ACTIVITY >> Across the whole listing, return each line exactly, with no images included.

DATA LISTING >>

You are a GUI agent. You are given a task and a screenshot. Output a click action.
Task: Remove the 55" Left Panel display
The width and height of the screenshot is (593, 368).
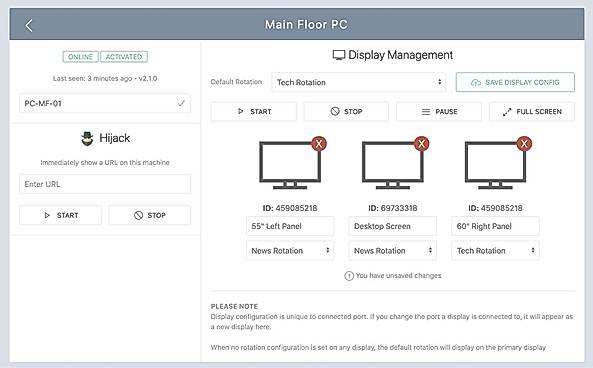click(319, 144)
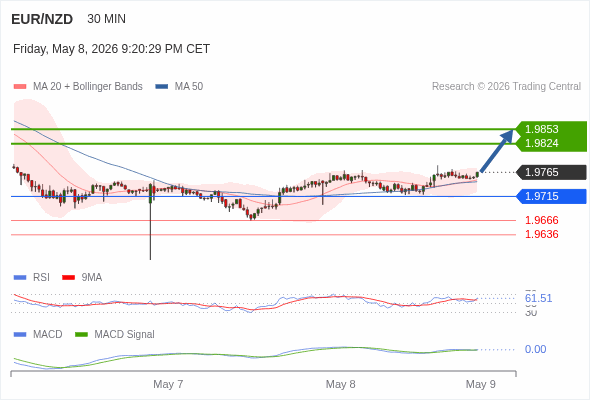Click the blue MACD legend marker

20,335
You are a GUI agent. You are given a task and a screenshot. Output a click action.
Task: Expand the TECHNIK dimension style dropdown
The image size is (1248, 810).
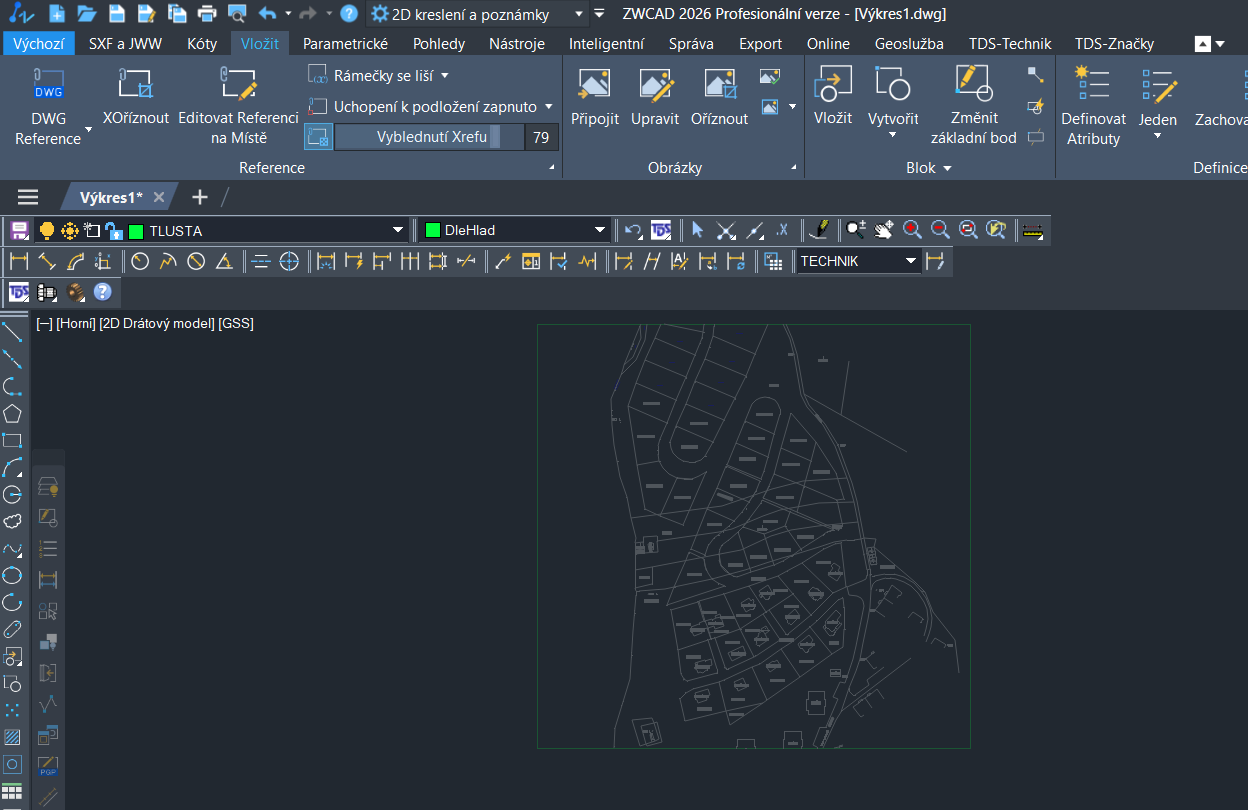tap(910, 261)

SOLVED EXERCISE >>
You are a GUI agent. You are given a task and a screenshot. Output a click action.
Task: Remove the 55" Left Panel display
The width and height of the screenshot is (593, 368).
click(319, 144)
Click the blue MACD legend marker

20,335
You are a GUI agent. You are given a task and a screenshot. Output a click action.
Task: Expand the TECHNIK dimension style dropdown
The image size is (1248, 810).
tap(910, 261)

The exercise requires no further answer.